Here's a taste of the stuff I'll need to bring with me on this adventure for the next 18 months:

-driver's license
-passport (mine's supposedly somewhere in Provo. otherwise this might be a very short trip)
-visa (in progress)
-current temple recommend
-scriptures in english
-journal, pens, pencils, notebooks, envelopes, millions of stickers (woo hoo! write me while I'm gone!)
-Church literature including True to the Faith, Jesus the Christ, Our Heritage, and Our Search for Happiness
-debit card-- make sure to contact the bank to let them know of my locations/dates, so they don't think you're scammin'
-flash drive in the shape of a cochlear surgeon action figure, thanks to Pops
-1 purple umbrella
-hangers for skirts, shirts, coat
-camera and charger
-2 hand, wash, and regular towels
-make-up, 3 big tubes of toothpaste (apparently Japan doesn't have quality toothpaste?)
-3 sticks of old spice sweat defense pure sport. men's deodorant works 10000000% better. and just smells heavenly.
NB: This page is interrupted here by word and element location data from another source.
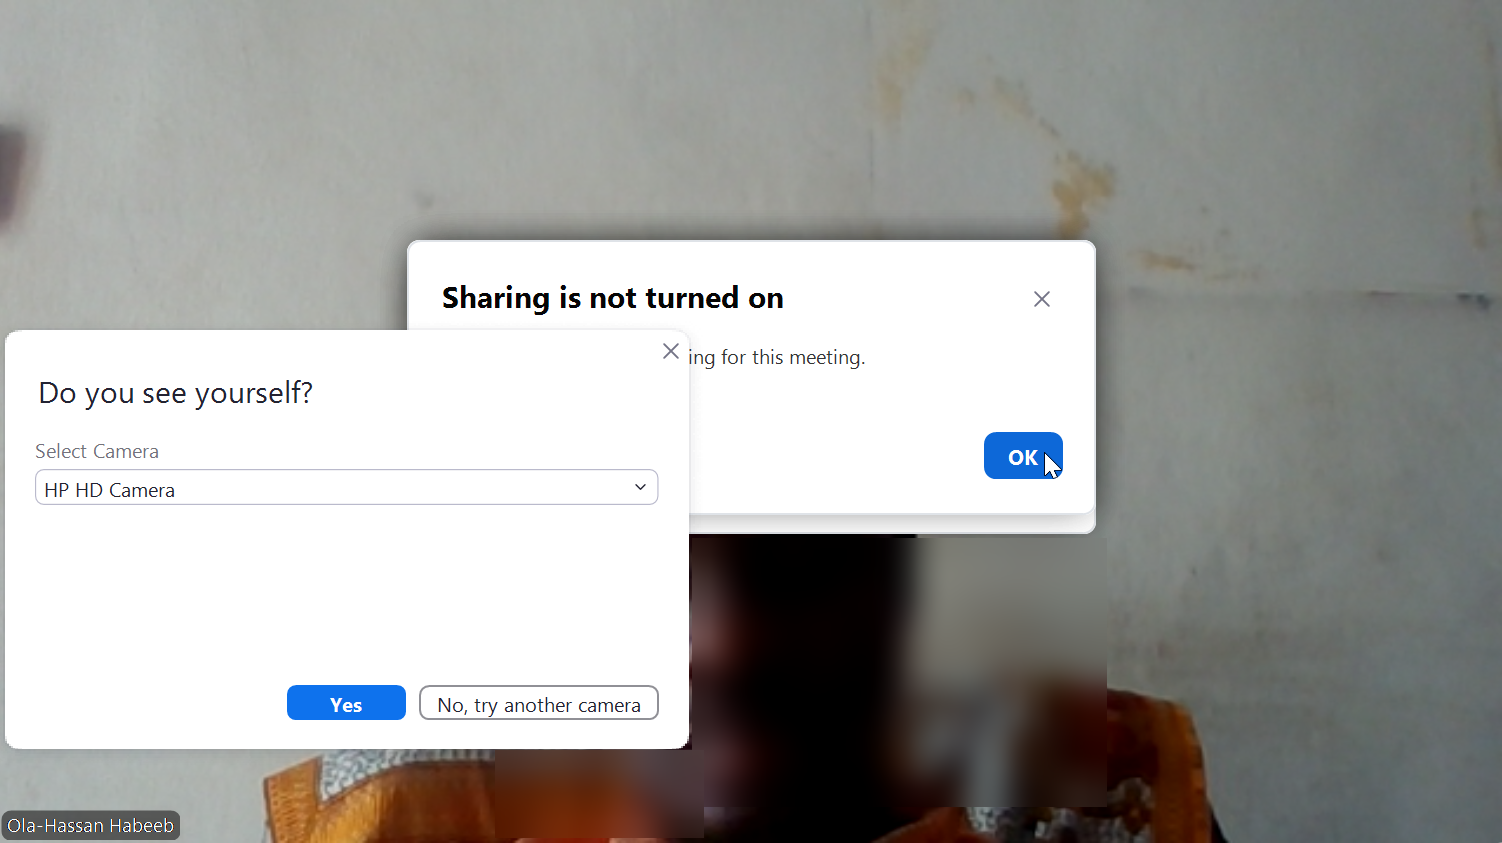1502x843 pixels.
Task: Dismiss the 'Do you see yourself?' dialog with X
Action: [671, 351]
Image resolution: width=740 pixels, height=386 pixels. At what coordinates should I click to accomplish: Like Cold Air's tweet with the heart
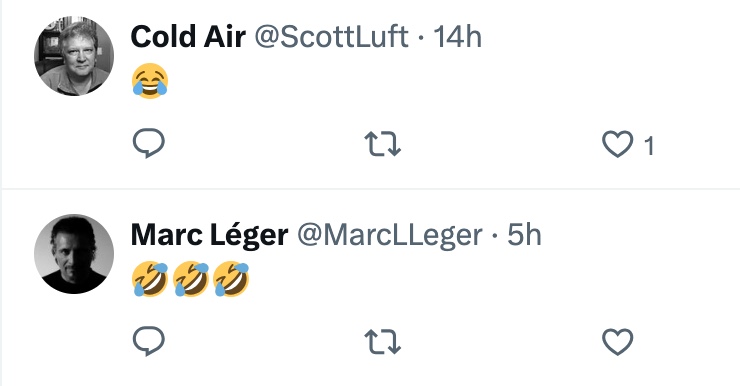click(x=618, y=144)
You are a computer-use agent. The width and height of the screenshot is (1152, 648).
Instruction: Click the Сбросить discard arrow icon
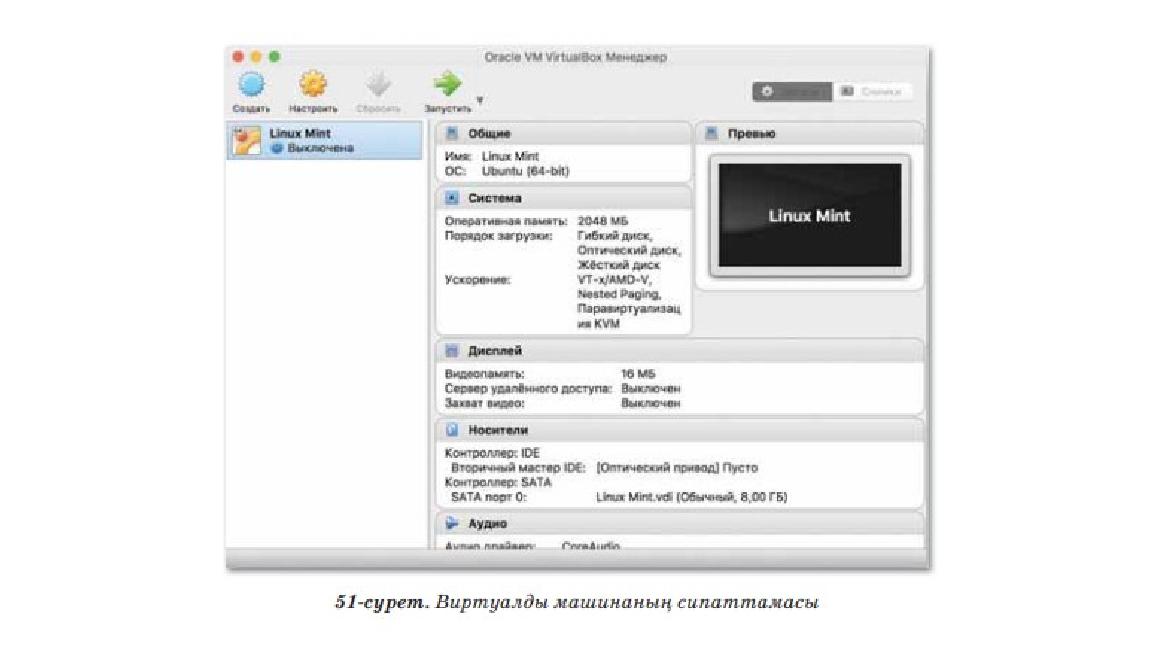click(378, 84)
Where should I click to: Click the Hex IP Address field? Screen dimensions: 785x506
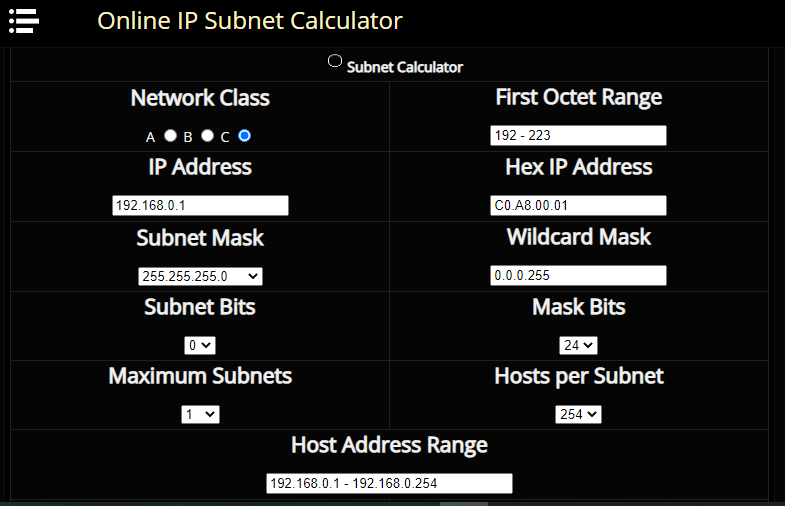pos(578,206)
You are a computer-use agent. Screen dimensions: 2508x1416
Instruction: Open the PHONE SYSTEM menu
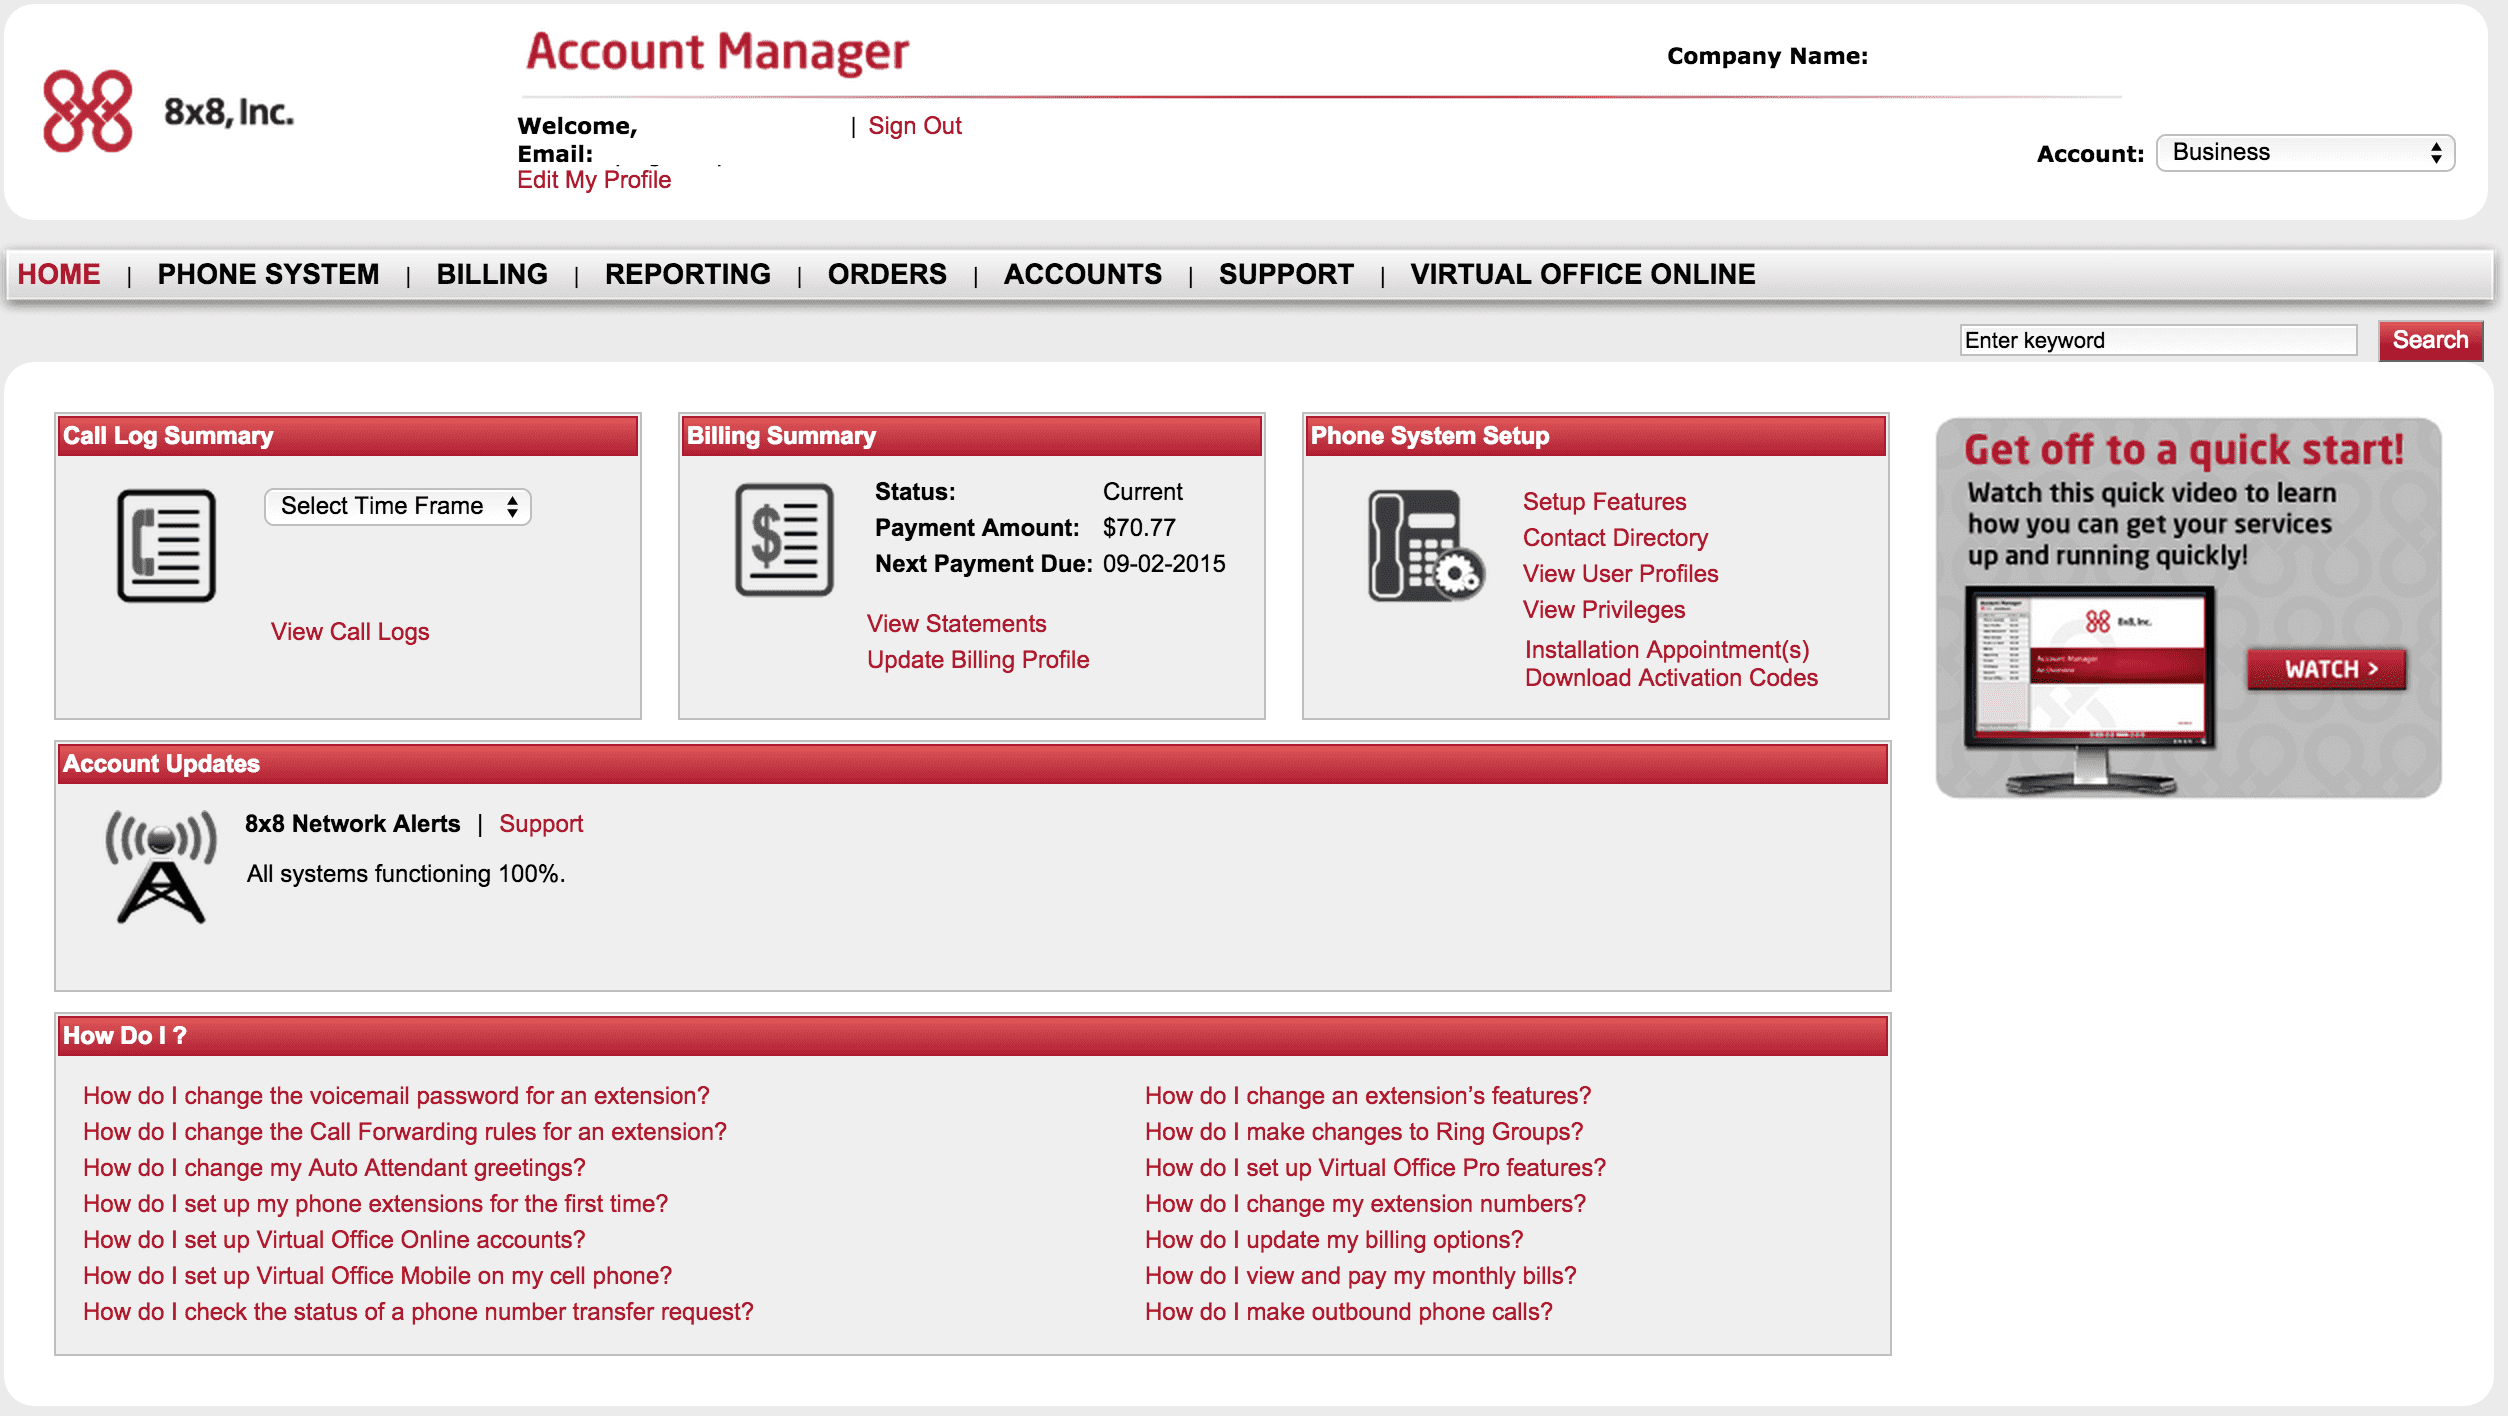click(x=268, y=274)
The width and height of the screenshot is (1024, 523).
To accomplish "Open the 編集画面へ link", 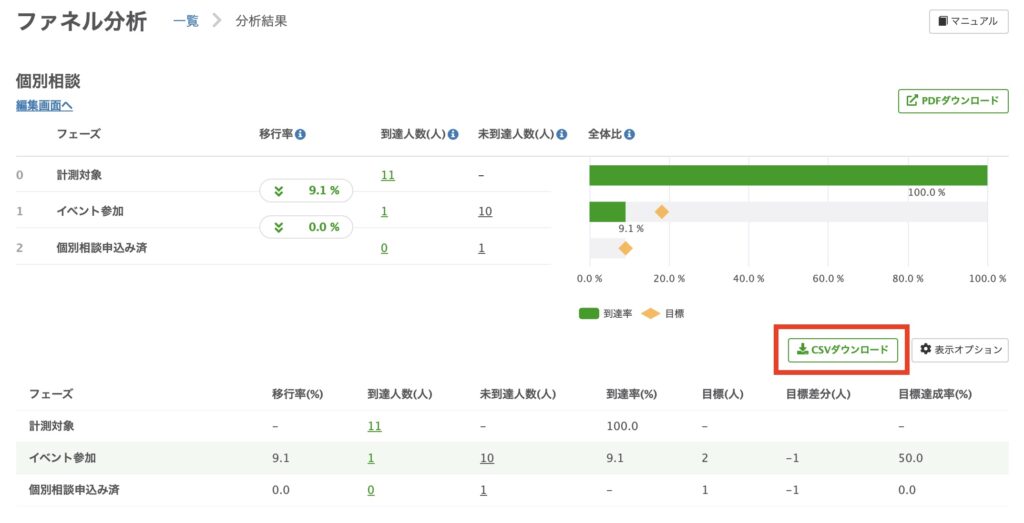I will click(44, 105).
-lots and lots of women products bahahah
-shoe insoles
-3 razors
-hello kitty band-aids. let the obsession begin
-a gigantic bottle of multi-vitamins, dayquil and nyquil, sudafed, claritin, pepto bismol, anti-itch cream, anti-biotic ointment, looooads of excedrin, cough drops, anti-fungal cream (cross your fingers we won't have to use this), icy hot, as many migraine meds as possible, the biggest bottle of advil imaginable
-4 toothbrushes, 5 floss packets
-6+ chapsticks
-side bag, although I hear Japan has really good missionary bags, so we'll see how this one compares
-passport holder
-pencil/pen holder with pictures of my little brother smothering it, courtesy of said little brother
-guatemalan pouch my brother gave me from his mission
-watches/earrings/necklaces
-Japanese fan-- just preppin.
-personal chopsticks-- more prep
-missionary white handbook
-framed "Living Christ"for the apartment
-lots and lots of quotes from church and my Dad that'll hang in my apartment
-dino silly bands, mike wazaoski bracelet
-shampooo/conditioner, face wash, lotion, shaving cream
-comb, q-tips, nail polish
-sewing kit
-alarm clock
-laundry bag
-small flashlight
-batteries
-undies, slips, spandex shorts for biking in skirts all day, every day
-1 pair of jeans, 3 t-shirts
-1 pair of gym shoes
-outfits (8-10), warm and cold
-3 shoes that are polishable, sturdy, good arch support, slip-ons, and water resistant. good luck!
-rain boots
-warm tights for 2 winters
-2 capri-length pants for working out, 1 pair of long pants for working out, 1 sweatshirt
-socks
-winter coat with zip-out liner and breathable
-gloves and hat that are waterproof and warm
-about 4 sweaters/cardigans
-p.j.'s and slippers and robe
-shower sandals
-ipod with no internet connection, full of inspiring songs
-Preach My Gospel
-temple clothes

hahaha I'm sure I'm forgetting a few things in there, but I'd say that's a solid list? It all needs to fit into 2 suitcases, each needing to weigh less than 50 pounds. So that's good.